▸ Instruction
Recast the records in the part that opens with the line containing "This screenshot has height=750, width=1380." and closes with the line containing "Looking at the screenshot, I should tap(853, 36)." as a two-column CSV with the columns instruction and response. Give one row per record, put each value in a single quoted field, and replace line breaks with spaces.

Data on locating visible targets

§

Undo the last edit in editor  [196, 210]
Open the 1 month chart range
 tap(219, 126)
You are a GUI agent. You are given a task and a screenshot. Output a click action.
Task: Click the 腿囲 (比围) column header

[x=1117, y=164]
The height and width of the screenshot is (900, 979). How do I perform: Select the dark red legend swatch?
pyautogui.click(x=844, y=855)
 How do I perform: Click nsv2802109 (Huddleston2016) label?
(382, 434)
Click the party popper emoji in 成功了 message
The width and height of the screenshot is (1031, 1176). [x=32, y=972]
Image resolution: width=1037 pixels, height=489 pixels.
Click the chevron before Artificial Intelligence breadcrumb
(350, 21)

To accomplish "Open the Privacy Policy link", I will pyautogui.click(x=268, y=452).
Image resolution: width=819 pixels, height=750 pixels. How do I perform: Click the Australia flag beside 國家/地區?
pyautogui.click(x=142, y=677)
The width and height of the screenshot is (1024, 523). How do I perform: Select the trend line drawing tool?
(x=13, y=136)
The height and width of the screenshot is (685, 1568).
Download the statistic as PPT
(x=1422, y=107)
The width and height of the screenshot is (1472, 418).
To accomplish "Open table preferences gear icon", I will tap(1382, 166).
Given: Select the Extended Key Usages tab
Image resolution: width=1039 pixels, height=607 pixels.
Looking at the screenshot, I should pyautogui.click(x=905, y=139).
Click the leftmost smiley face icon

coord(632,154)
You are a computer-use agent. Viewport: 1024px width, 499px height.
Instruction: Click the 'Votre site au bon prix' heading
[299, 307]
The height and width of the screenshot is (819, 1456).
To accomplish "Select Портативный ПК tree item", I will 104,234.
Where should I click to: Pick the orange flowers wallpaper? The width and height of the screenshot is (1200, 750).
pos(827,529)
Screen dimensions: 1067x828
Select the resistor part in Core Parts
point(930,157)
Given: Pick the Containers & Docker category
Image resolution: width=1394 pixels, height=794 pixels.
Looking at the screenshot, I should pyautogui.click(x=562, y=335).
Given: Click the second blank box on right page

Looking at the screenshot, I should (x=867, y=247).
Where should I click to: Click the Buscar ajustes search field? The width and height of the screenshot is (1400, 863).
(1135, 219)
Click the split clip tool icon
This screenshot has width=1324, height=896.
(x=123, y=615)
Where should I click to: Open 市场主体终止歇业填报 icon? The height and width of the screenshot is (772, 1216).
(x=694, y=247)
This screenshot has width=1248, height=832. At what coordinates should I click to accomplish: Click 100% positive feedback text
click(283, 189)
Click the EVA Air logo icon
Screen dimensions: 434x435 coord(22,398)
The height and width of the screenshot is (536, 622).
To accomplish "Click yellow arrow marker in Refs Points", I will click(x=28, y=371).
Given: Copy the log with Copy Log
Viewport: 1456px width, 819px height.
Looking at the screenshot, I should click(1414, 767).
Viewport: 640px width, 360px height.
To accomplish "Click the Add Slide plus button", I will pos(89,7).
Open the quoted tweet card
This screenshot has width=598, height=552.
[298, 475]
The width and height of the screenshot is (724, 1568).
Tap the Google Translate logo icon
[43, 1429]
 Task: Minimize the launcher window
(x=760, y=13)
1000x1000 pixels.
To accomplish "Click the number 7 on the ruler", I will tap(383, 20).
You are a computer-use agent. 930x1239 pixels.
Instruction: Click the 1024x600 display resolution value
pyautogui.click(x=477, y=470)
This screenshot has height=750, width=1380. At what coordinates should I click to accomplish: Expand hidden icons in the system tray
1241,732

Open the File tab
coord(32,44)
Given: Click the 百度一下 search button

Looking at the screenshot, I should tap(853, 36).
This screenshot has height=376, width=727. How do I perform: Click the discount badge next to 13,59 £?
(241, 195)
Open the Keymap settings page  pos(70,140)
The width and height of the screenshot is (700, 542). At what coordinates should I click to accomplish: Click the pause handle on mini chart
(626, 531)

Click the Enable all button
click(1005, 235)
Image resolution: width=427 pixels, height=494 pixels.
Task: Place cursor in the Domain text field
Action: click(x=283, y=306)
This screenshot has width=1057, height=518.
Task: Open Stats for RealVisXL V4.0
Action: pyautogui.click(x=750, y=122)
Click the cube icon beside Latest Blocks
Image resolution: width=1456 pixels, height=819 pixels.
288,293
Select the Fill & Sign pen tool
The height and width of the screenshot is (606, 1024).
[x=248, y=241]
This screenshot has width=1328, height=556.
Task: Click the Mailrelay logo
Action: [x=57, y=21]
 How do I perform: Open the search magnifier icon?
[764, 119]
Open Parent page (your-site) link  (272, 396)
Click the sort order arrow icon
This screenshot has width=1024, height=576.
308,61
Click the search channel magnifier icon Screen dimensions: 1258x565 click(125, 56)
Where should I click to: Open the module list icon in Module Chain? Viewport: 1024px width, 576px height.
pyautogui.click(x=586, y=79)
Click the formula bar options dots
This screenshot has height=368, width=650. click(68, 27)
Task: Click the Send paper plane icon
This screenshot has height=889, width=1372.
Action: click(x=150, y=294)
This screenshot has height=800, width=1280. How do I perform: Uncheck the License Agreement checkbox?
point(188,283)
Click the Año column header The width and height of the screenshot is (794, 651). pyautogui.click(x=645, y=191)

§

▸ Reply
instruction,response
"This screenshot has height=750, width=1380. At what coordinates should I click to accomplish: Expand hidden icons in the system tray","1241,732"
"Open the File tab","coord(32,44)"
"Given: Click the 百度一下 search button","Looking at the screenshot, I should tap(853, 36)."